|Conserving Birds in Malaysia
Malaysia is a blessed country when it comes to birds. Over 750 bird species have been recorded within the country’s political boundaries in various habitat types or ecosystems ranging from the lush, evergreen tropical rainforests to even man-made environments such as urban parks and fruits orchards. Some birds are also ‘endemic’ i.e restricted to a particular area or region in Malaysia. More than 40 species are regarded as endemic where most of them can be found in Sabah and Sarawak such as the Dulit Partridge Rhizothera dulitensis, Black Oriole Oriolus hosei and White-fronted Falconet Microhierax latifrons. In Peninsular Malaysia, the Crested Argus Rheinardia ocellata, Mountain Peacock-pheasant Polyplectron malacense, Malayan Hill Partridge Arborophila campbelli and Malayan Whistling-thrush Myophonus robinsoni are restricted to our central mountain range. Little surprise that given Malaysia’s high levels of bird diversity, 55 Important Bird and Biodiversity Areas (IBA) have been identified to date across the country. IBAs are internationally recognized sites of bird diversity and conservation. Full information of Malaysian IBAs is available in the Directory of Important Bird Areas in Malaysia: key sites for conservation published jointly by MNS and BirdLife International in 2007 and endorsed by the Federal Ministry of Natural Resources and Environment.
The Malaysian Nature Society has a proud and long history in bird conservation in this country. Since its inception in 1940, birds have interest many evident from the consistent bird-related contributions in the Malaysian (Malayan) Naturalist and Malayan Nature Journal. Bird papers in these two esteemed publications undoubtedly formed a large part of our understanding of Malaysian ornithology. Later, the publication of Suara Enggang, a quarterly (formerly monthly) bulletin of the MNS-Bird Conservation Council (MNS-BCC), further continued and strengthened the publication tradition. Other noteworthy bird publications by MNS include the out-or-print An Introduction to Malayan Birds (Malaysia’s first bird field guide), The Birds of Borneo (3rd Edition), A Checklist of the Birds of Malaysia and A Checklist of the Birds of Peninsular Malaysia. Some MNS Branch Bird Groups such as Selangor, Perak, Penang, Terengganu and Johor have also published materials on birds such as state checklists, bird/birding pamphlets and books.
Besides publications, MNS has been involved in bird conservation through many signature events. 2 iconic annual events organized every year are Raptor Watch and Festival of Wings. These 2 events which have a long history has been garnering support from many stakeholders and have become 2 important annual events in its local state.
Birds and their respective habitats in Malaysia are currently threatened by various forms of land use development, poaching/hunting, habitat degradation and possible competition with escapees/alien species.
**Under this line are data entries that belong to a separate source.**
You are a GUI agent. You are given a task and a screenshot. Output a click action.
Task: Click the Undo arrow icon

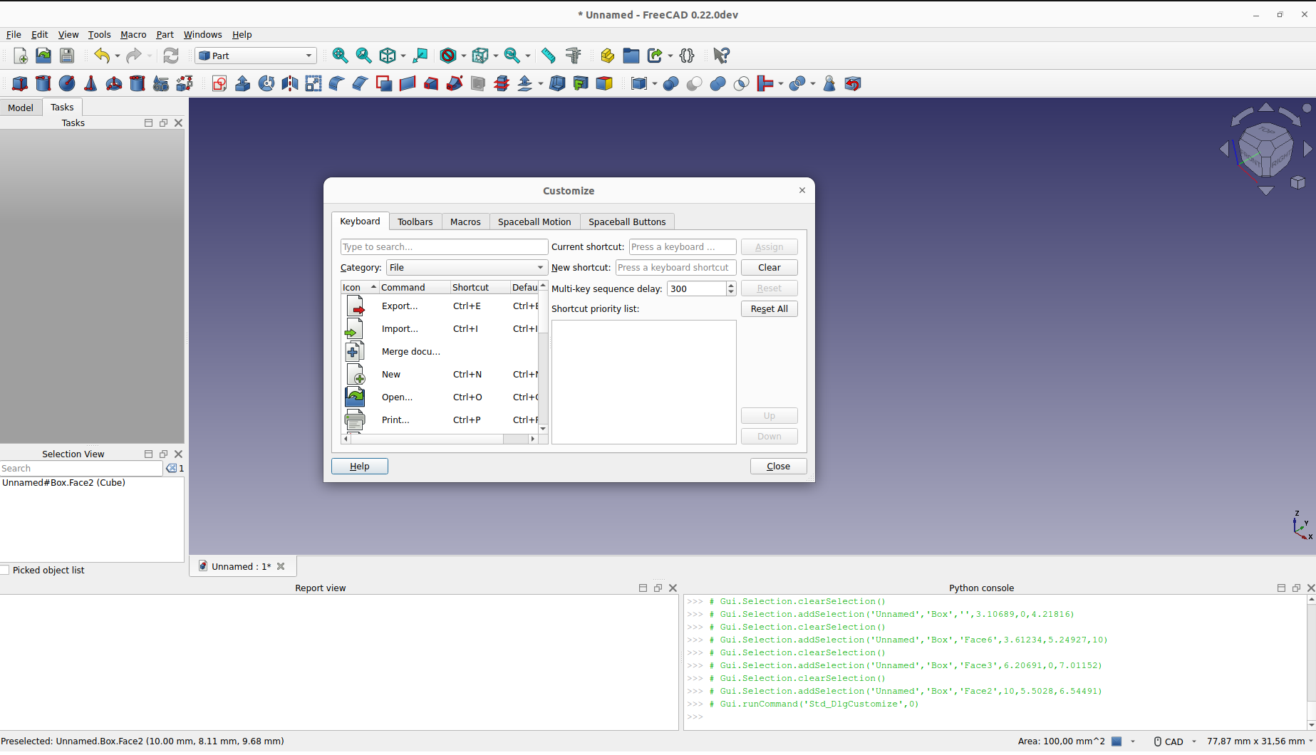[x=102, y=56]
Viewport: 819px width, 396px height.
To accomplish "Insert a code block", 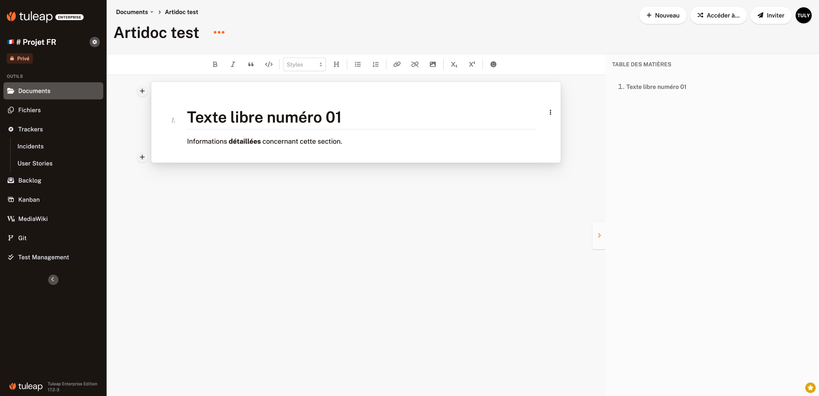I will (x=269, y=64).

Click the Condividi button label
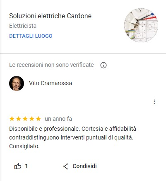click(84, 166)
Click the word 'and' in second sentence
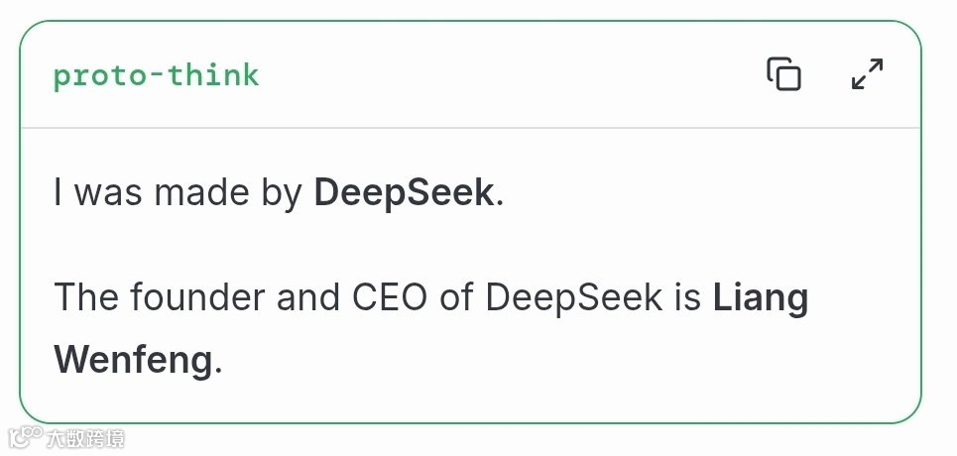Image resolution: width=957 pixels, height=456 pixels. [x=308, y=297]
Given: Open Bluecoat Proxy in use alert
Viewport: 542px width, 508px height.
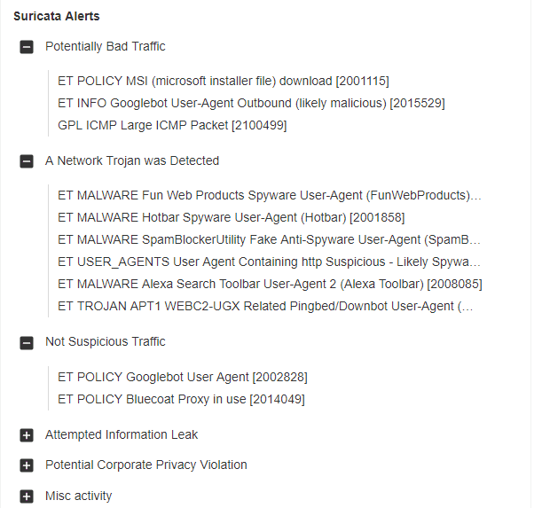Looking at the screenshot, I should point(181,399).
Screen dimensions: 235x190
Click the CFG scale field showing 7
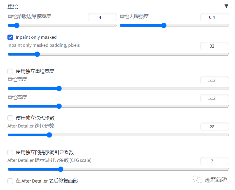pos(214,161)
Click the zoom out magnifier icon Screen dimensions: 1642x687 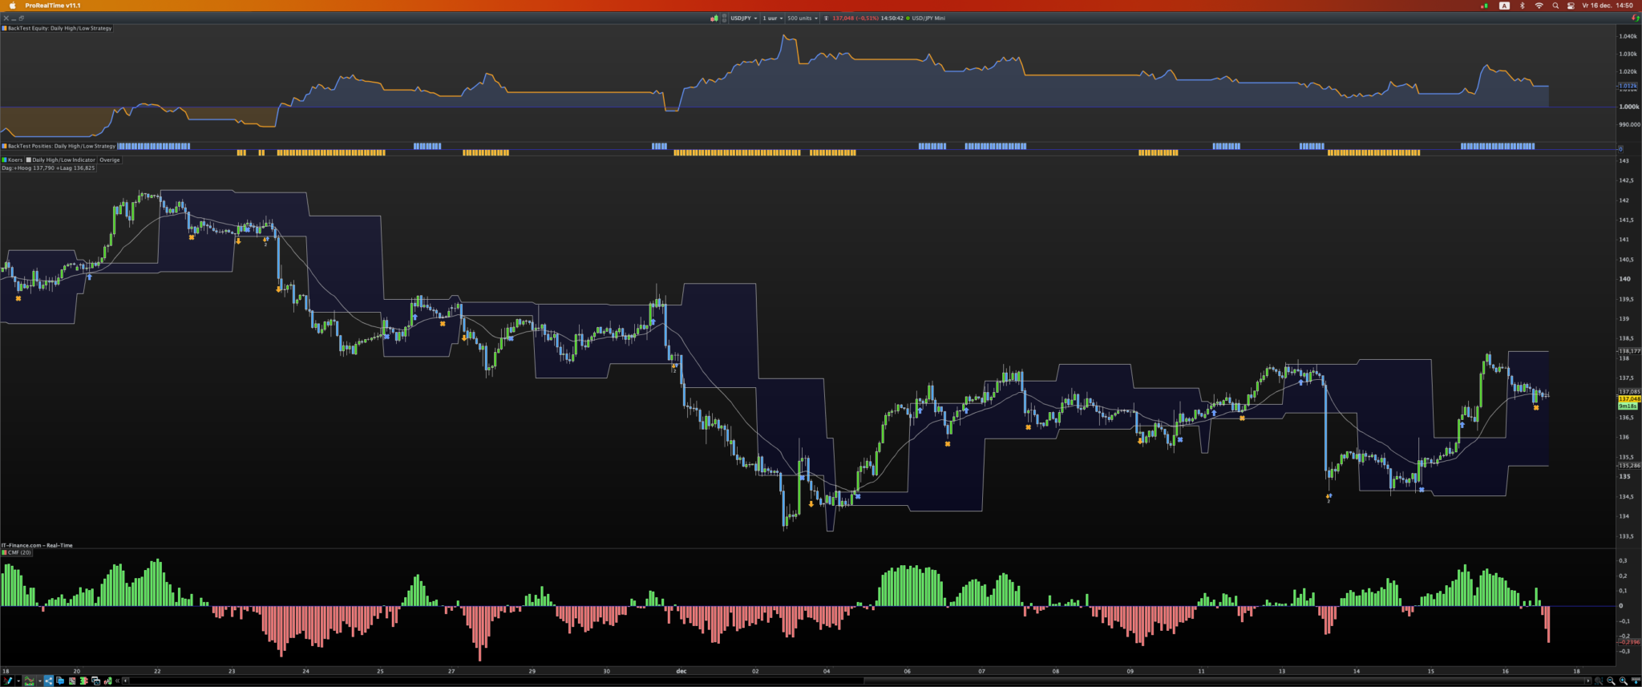click(1611, 681)
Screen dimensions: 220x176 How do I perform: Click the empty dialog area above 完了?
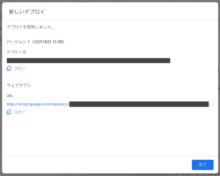click(110, 135)
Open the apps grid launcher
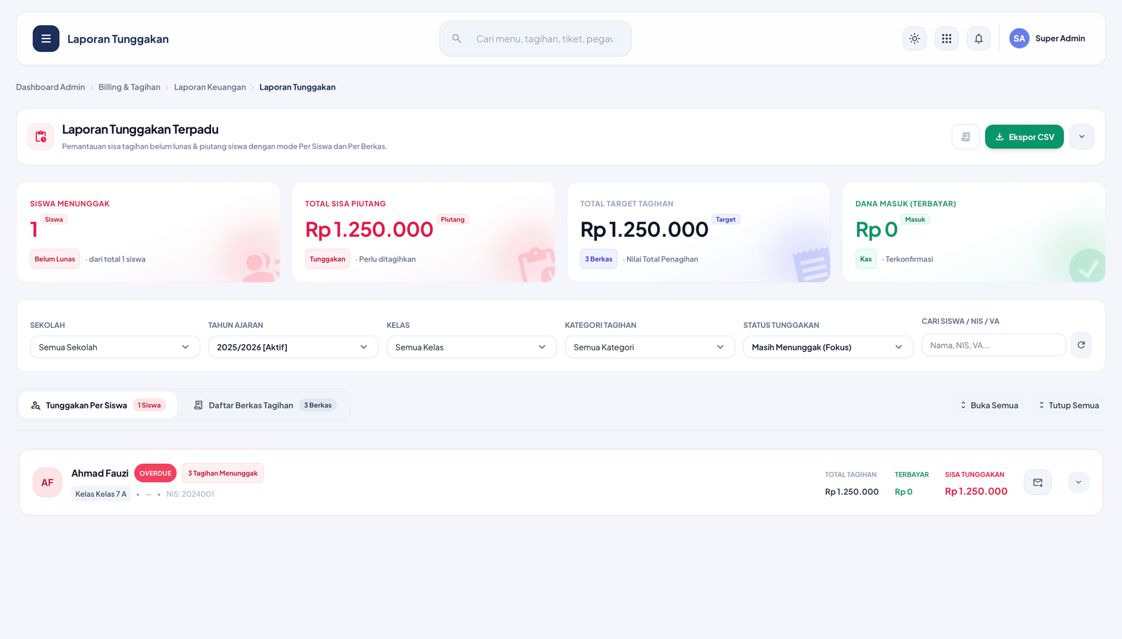 coord(947,39)
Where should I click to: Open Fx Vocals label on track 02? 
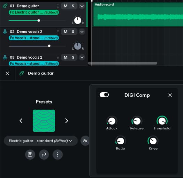click(34, 38)
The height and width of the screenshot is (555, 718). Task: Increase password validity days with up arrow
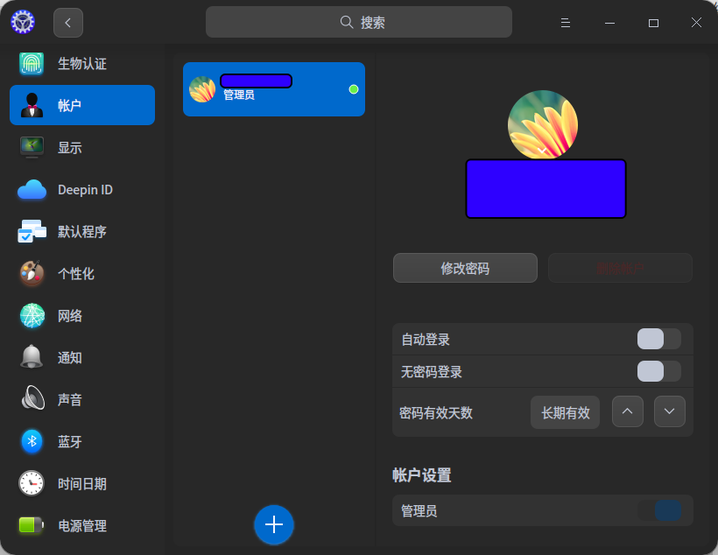(627, 411)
Thus, Malaysia is also ranked as one of the top 20 countries globally with the highest number of globally threatened birds, many of which are forest-dependent. Working closely with BirdLife International and other allies both regionally and nationally, MNS is working on various aspects of bird conservation to prevent its extinction in Malaysia. Some of these actions include:
• Advocating for the protection and/or conservation of key bird habitats/sites.
• Engaging relevant Federal and State ministries and government agencies on policy matters/issues affecting birds;
• Monitoring selected bird groups e.g. migratory raptors, common birds, hornbills and waterbirds annually using the ‘citizen science’ approach;
• Conducting bird-related CEPA (communication, education, participation and awareness) activities;
• Conduct targeted long-term field research and conservation actions on priority bird groups in key site(s) e.g. hornbills in Belum-Temengor Forest Complex;
• Capacity-building MNS Branch Bird Groups, MNS members, government agencies and other relevant stakeholders in bird conservation;
• Networking with key partners to advance Malaysian ornithology such as Universiti Putra Malaysia (UPM); and
• Continue to publish bird-related materials and/or encourage MNS Branch Bird Groups to do likewise.